She never sought commercial success, fame or fortune and as a result Anne Briggs is not as well known or widely appreciated as those she inspired and influenced such as Sandy Denny or June Tabor. She was born in Nottinghamshire in 1944 and spent much of the 1960s and the early 1970s playing up and down the folk clubs in the UK and her recorded output was limited to 3 LPs.
It was on a cycling trip to Edinburgh in 1959 when the teenage Briggs met Bert Jansch and thereafter the two developed a rapport and chemistry that had a great impact on each other. A few years later in 1962 Ewan MacColl was playing in Nottingham under the billing of Centre 42 (a response to the TUC ‘Resolution 42’ which sought to devolve cultural activities outside London) and upon hearing Briggs singing he invited her to appear onstage. She was such a success that she became a full time member of the band.
Briggs spent much of the 1960s touring and playing live. Her year was divided between the summer months being spent with the Dubliners in Ireland and then the UK folk clubs during the winter. It was during this period that she gained a reputation as the ‘wild woman’ of folk.
Her recorded output is fairly limited. One of her earliest recordings released in 1964 was the highly influential EP ‘Hazards of Love’ (also giving inspiration to the Decemberists for their most recent release). After this EP her first album ‘Anne Briggs’ didn’t appear for another 7 years in 1971. The album was mainly traditional unaccompanied songs and included ‘Black Water Side’ a traditional song that found its way from Briggs to Led Zeppelin via Bet Jansch.

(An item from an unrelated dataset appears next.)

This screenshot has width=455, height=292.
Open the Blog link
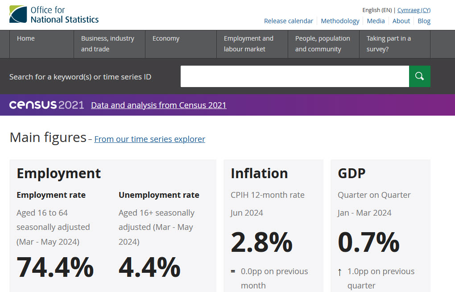tap(424, 21)
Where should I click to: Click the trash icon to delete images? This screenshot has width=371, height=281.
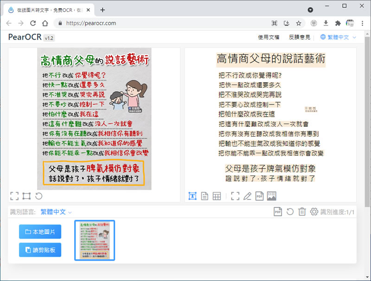tap(302, 212)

However, it was the album ‘The Time Has Come’ for which she is probably best remembered. The album contained songs such as “Ride Ride” and “Step right up” mostly written by Briggs with predominantly acoustic guitar. The album may have contained her finest work, but it failed to sell and she drifted from view. Her final release was ‘Sing A song for you’ released in 1973 but this faired even worse and became her last studio album. By now she was living in the Hebrides and working as a market gardener.

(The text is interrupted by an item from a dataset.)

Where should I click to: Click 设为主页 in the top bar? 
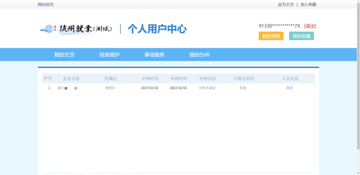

Anne Briggs sold pitifully low number of records during her recording career and although she is alive and well and still living in Scotland she has only appeared rarely on stage such as at a memorial concert for Bert Lloyd in 1990. However, her influence has never been stronger and singers such as Kate Rusby, Eliza Carthy and even the Athletes have said how much impact her work has had on them. The Unthanks have recently included a cover of her song ‘Living By the Water’ on their most recent album. Anne Briggs had a huge impact on the folk music in Britain in the 1960s and although her recorded output is limited its power, beauty and impact remains timeless.
The Hazards of Love EP (1964)
Anne Briggs (1971)
The Time Has Come (1971)
Sing a Song for You (1973)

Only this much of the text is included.